The casts used by scientists of the five different Dmanisi hominid skulls are also
included in the traveling exhibit—the most prominent of which is D4500 which was found in
2005. It is the most well-preserved cranium from about 1.77 million years ago. I found the skull
really fascinating in its form as I look at it through the glass. It says here that the skull remains
undamaged and free from any deformation due to being fossilized for a longer time.

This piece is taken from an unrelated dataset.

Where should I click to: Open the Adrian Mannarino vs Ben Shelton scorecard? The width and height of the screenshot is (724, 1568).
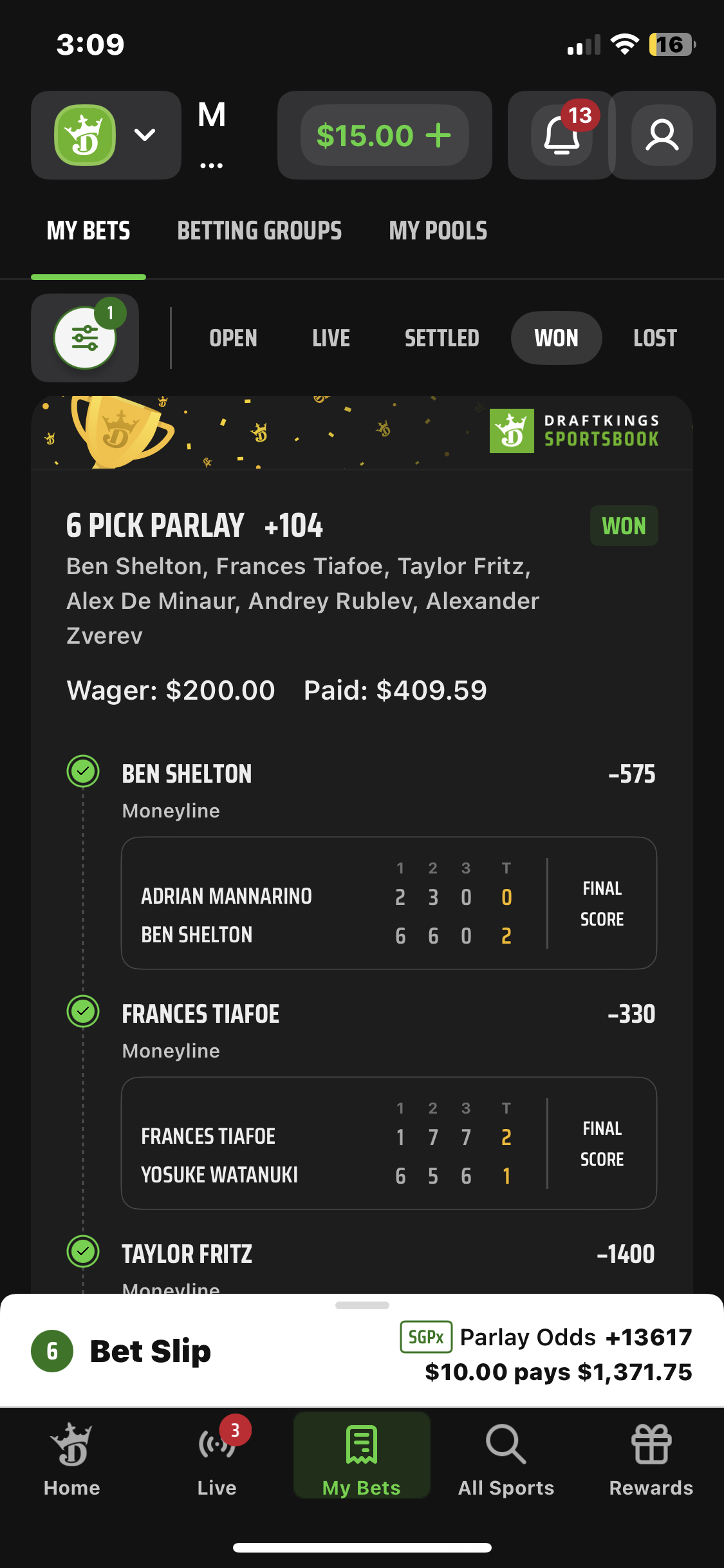pos(389,902)
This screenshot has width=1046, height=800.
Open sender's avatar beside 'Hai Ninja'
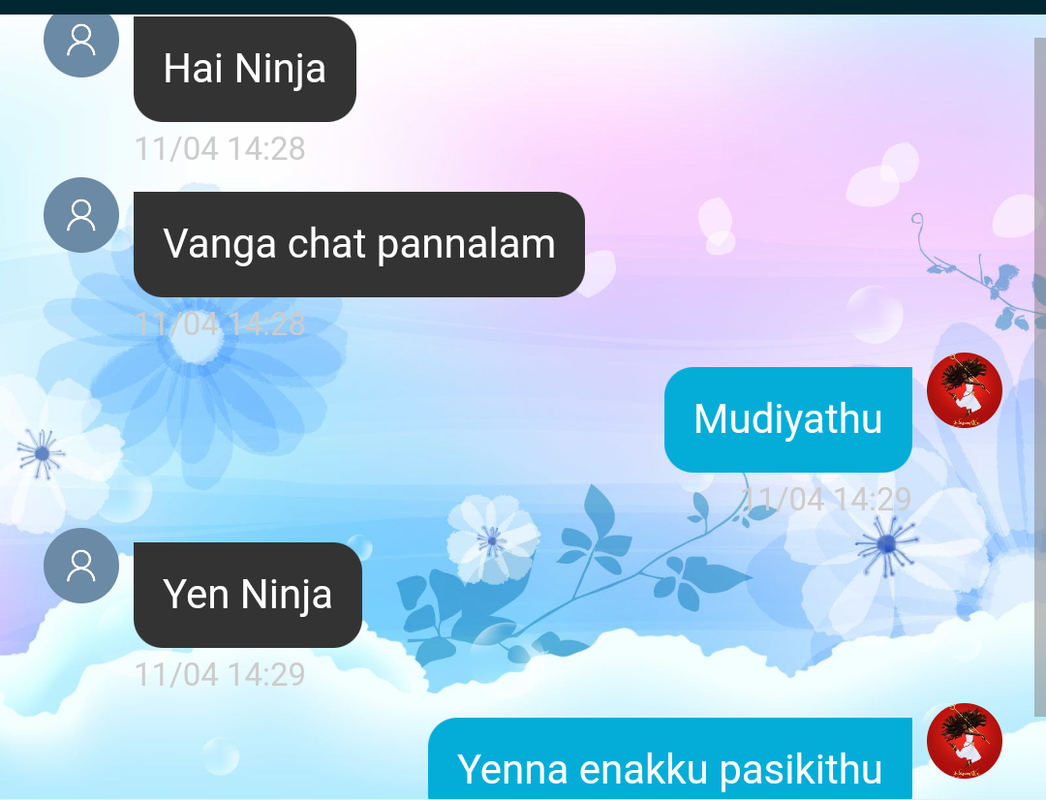(x=81, y=43)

The other
hominid skulls I have read from the wall text were the large mandible D2600 with its teeth worn
down to the roots which looks really well-developed; the skull D2700 with the associated
mandible D2735 with partially erupted third molars or wisdom teeth—damage can be
observed on some areas but otherwise the said specimen is in good condition; and the
toothless skull D3444 and associated mandible D3900 which is described as clearly an adult,
displaying many of the features typical of males of the genus.
All in all, the exhibit aimed to impart learning which focuses on telling the story of the
distant past through the scientific materials and evidence from the early humans. The people
behind this exhibit made sure that the relics and artifacts on display would be interesting and
relevant to the public. I have also realized how the role of archaeology here becomes crucial.
Not only is Archaeology necessary to forge points of unity and points of diversity in varied
cultures and civilizations, but it also helps in discovering and rediscovering ourselves.